The need for the flying boat’s anti-submarine patrol mission, combined with some of the elements of long-range scouting by radar and electronic intercepts, remains, but this aircraft has been outclassed by extremely economical, extremely long-range, land-based planes. Today, several generations after the last of the boats, four-engined turboprop airplanes able to circle lazily on station with two of their propellers feathered and carrying a heavy load of detection devices and ammunition, have brought a new level of protection to ships employed overseas.
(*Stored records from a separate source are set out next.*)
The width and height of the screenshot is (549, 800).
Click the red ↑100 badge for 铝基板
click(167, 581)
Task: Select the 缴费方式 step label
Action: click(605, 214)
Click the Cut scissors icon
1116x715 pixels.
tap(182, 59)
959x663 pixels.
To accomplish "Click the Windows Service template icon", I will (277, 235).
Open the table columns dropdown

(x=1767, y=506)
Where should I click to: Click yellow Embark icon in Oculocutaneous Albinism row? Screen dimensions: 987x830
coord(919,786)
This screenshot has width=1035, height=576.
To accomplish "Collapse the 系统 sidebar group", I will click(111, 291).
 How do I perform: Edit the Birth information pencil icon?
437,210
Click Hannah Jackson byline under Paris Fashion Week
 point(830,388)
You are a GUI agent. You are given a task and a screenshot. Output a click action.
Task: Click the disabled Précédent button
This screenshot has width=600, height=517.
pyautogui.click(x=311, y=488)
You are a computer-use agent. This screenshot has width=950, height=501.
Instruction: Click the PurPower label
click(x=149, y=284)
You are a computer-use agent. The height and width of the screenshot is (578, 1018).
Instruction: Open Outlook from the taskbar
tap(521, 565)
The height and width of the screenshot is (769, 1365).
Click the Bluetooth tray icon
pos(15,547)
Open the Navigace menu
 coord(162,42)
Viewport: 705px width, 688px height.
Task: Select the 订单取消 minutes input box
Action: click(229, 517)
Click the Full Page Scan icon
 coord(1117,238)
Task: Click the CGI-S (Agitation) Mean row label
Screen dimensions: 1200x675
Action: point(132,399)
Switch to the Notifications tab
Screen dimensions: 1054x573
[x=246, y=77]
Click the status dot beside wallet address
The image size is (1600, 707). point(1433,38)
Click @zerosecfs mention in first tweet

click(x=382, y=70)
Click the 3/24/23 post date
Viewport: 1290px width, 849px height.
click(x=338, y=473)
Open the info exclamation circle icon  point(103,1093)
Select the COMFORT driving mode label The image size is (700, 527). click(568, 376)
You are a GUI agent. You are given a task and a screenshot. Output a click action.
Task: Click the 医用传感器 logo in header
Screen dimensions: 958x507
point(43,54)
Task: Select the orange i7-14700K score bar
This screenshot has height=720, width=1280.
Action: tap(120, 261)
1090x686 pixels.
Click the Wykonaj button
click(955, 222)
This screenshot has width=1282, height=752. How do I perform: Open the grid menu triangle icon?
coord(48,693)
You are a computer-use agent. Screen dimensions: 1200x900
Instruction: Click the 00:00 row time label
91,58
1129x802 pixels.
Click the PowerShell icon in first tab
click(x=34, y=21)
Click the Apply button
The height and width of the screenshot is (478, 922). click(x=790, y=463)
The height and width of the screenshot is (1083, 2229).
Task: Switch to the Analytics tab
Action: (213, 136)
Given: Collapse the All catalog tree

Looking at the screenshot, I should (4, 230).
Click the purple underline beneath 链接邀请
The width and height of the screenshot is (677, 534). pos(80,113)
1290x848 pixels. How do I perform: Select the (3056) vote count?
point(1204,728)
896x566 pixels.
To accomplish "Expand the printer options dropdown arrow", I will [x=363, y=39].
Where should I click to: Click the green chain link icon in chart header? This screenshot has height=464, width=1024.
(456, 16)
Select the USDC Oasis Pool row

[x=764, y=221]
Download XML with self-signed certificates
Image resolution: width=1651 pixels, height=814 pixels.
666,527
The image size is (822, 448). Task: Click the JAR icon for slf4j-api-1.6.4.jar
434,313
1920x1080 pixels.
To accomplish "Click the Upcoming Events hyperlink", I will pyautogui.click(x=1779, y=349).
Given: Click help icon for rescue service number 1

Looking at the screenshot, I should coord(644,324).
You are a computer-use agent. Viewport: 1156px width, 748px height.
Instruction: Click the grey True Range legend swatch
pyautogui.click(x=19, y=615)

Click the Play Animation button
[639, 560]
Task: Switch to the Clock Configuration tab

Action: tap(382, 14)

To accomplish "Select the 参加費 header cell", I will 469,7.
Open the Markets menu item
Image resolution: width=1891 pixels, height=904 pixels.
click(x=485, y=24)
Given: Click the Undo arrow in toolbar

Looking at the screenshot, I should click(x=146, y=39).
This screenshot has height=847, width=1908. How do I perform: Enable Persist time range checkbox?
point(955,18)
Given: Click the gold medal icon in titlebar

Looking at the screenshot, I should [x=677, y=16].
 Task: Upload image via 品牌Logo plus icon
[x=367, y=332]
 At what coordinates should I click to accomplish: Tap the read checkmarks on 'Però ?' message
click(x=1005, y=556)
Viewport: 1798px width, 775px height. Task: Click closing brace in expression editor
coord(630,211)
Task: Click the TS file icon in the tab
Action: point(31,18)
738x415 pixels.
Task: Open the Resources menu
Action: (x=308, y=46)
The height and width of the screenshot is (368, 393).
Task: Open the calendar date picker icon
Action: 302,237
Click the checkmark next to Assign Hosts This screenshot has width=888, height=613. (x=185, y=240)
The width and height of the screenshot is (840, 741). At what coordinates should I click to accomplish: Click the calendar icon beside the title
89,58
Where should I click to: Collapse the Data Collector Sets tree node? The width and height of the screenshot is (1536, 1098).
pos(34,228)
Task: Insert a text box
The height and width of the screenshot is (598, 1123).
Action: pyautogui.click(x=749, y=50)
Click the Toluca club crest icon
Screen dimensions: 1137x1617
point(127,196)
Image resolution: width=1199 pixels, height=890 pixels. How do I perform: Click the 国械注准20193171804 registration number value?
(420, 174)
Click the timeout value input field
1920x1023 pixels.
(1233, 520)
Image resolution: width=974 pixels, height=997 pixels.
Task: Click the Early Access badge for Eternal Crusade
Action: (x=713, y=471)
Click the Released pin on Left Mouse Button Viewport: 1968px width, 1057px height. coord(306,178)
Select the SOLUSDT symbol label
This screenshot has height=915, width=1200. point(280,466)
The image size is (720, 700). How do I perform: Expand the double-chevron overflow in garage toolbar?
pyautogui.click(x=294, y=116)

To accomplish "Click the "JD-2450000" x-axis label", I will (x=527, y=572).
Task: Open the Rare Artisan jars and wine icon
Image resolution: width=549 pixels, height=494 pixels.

But the star of our naval aviation show, the principal actor in the new phase of control of the sea that began to raise its head during the halcyon thirties and was crowned in the bloody oil of Pearl Harbor, is the aircraft carrier. Our carriers are today’s titans of sea power and will remain so well into the twenty-first century.
Ultimately, no doubt, even these great ships will disappear from the scene, and it is easy to predict that history will repeat itself as it has for ages past: their place will be taken by some other instrument of frightful force, perhaps an even mightier version of today’s missile-launching submarine. But that prospect—grim and by no means inevitable—is distant.
The new carriers we are building will still be operational forty years from now. They are the Theodore Roosevelt , to be commissioned October 27, 1986, on the 128th anniversary of that extraordinary man’s birth; the Abraham Lincoln , under construction in the shipway where the Roosevelt took shape; and the George Washington , still in the preliminary stages while she awaits the Lincoln ’s launch so as to clear the shipway for her own keel. Compared with them, the Saratoga and the Lexington of only fifty years ago were inefficient, poorly designed, able to put into the air only a small fraction of the power these three new ships will be able to fling aloft.
Everyone experiences the sea in a different way, and life aboard a big carrier is different from that on any other ship. The number of men aboard may approach seven thousand in all, counting her full air complement. She is a city in herself, and she is also a huge, extraordinarily complex machine shop, devoted to only one thing: the success and safety of the planes in her charge. All else is subordinated. The power she can project is greater, and more concentrated, than anywhere else in the world.
The new carriers are as near to perfection as we can get; as a new development in one of the arts of man, they achieve a higher and more stable plateau of control of the sea than has ever been achieved before. They are, nevertheless, under criticism as being too awesome, too strong, too apt to cause adventurism among our leaders. In America there is no validity to this argument. Such capability has prevented war far more often than it has created it. Who, today, would dare suggest that the United States should not have had the seven carriers we had when World War II came to us? Now we are working toward a goal of fifteen—more capable, of course, but so are the aircraft flying from their decks, and so are those of the opposition. It is technology and the training of history that give us the edge. The marriage of ships with aircraft has provided the United States with a defensive system more able, and more flexible, than ever before in our history. Our problem is only how to use it most wisely.